#### [WHAT THIS EXERCISE ASKS]
1. In the sleep apnea article, rewrite the passage starting with "Sleep Apnea Causes" and going on through "and autonomic function.", changing "gray matter" to "grey matter".
2. Please summarize the sleep apnea article in two sentences.
3. According to the sleep apnea article, what was the average AHI?

#### [SOURCE TEXT]
Start of Block
Sleep Apnea Causes Brain Damage
February 4, 2010
A new study in the journal Sleep revealed that using special MRI imaging techniques, untreated sleep apnea patients have significantly decreased concentrations of gray matter in certain predictable areas of the brain. This means that the density of neurons is much lower than normal. The average AHI was 52, and on initial inspection of the MRI, there were no obvious structural abnormalities, with no differences in the total volume. However, gray matter density was significantly lower for sleep apnea patients in various areas of the brain that serves important functions such as memory, breathing, cardiovascular function, and autonomic function.
This study complements a prior study that showed that OSA patients have multiple dysfunctional areas of the brain.
End of Block
#### [SUPPLIED MATERIAL]
Start of Block
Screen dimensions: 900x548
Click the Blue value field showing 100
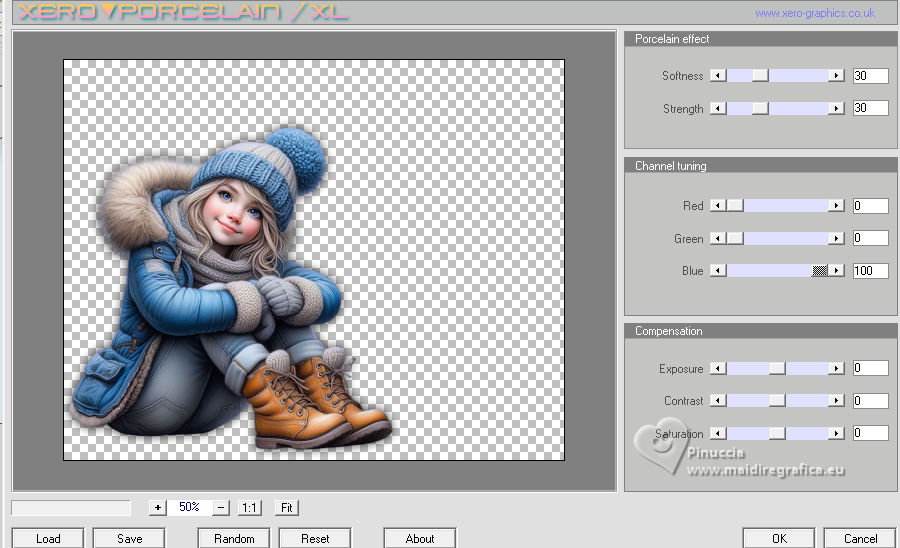[x=870, y=271]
End of Block
#### [ANSWERS TO THE PROBLEMS]
1.
Sleep Apnea Causes Brain Damage
February 4, 2010
A new study in the journal Sleep revealed that using special MRI imaging techniques, untreated sleep apnea patients have significantly decreased concentrations of grey matter in certain predictable areas of the brain. This means that the density of neurons is much lower than normal. The average AHI was 52, and on initial inspection of the MRI, there were no obvious structural abnormalities, with no differences in the total volume. However, grey matter density was significantly lower for sleep apnea patients in various areas of the brain that serves important functions such as memory, breathing, cardiovascular function, and autonomic function.

2. A study in the journal Sleep used special MRI imaging techniques and found that untreated sleep apnea patients have significantly lower gray matter density in certain areas of the brain, although there were no obvious structural abnormalities or differences in total volume. The affected areas serve functions such as memory, breathing, cardiovascular function, and autonomic function, and the study complements a prior study showing that OSA patients have multiple dysfunctional areas of the brain.

3. 52